*Required action*
In the entries that follow, find the word "card" and report each line it is on.

*Record extracts*
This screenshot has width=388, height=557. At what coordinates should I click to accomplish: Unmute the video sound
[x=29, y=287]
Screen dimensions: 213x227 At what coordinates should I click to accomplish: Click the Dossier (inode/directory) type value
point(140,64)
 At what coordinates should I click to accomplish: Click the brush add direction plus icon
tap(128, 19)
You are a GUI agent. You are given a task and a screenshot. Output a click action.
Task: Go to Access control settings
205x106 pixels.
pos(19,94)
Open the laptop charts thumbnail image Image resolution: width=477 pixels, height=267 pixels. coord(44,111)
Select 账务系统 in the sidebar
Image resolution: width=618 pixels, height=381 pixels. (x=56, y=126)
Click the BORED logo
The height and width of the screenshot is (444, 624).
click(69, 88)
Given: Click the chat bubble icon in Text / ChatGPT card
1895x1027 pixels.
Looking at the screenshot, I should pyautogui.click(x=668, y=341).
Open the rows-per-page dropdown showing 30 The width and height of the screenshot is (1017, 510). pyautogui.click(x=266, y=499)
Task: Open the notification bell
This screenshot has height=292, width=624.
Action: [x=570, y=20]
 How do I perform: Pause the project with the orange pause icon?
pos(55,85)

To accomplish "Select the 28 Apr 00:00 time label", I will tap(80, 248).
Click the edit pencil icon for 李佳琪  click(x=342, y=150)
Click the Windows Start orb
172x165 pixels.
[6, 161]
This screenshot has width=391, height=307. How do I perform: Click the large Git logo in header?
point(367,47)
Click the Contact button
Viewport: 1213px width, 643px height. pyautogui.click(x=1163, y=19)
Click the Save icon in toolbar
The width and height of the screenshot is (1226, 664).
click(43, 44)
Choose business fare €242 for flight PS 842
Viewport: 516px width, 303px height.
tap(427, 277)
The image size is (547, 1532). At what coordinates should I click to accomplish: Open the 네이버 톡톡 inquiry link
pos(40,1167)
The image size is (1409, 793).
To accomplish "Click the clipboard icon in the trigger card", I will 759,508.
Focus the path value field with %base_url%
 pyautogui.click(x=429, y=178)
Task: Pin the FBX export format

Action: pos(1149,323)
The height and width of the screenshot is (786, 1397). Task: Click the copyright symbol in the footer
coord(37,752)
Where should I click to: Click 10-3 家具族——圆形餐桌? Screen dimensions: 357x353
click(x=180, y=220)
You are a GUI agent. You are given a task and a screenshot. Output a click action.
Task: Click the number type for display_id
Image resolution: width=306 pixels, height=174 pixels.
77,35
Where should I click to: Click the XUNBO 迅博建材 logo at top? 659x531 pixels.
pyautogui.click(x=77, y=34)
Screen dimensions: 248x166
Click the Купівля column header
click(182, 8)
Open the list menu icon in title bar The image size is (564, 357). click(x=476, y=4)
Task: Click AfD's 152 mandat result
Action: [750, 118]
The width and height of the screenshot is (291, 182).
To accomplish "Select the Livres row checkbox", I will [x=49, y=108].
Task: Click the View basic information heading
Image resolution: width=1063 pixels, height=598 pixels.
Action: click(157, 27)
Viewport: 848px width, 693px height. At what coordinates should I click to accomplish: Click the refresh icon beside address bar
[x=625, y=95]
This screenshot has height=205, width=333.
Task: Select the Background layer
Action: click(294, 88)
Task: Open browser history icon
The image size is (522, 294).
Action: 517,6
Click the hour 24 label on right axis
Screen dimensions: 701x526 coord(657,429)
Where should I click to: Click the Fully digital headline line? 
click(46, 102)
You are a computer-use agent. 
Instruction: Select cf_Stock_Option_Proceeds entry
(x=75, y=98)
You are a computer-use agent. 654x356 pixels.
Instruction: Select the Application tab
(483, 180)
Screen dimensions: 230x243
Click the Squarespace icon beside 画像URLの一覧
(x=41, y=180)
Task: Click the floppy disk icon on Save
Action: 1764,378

*Reply*
Given: Click the chat bubble icon in Text / ChatGPT card
To accomplish "Click the clipboard icon in the trigger card", I will 759,508.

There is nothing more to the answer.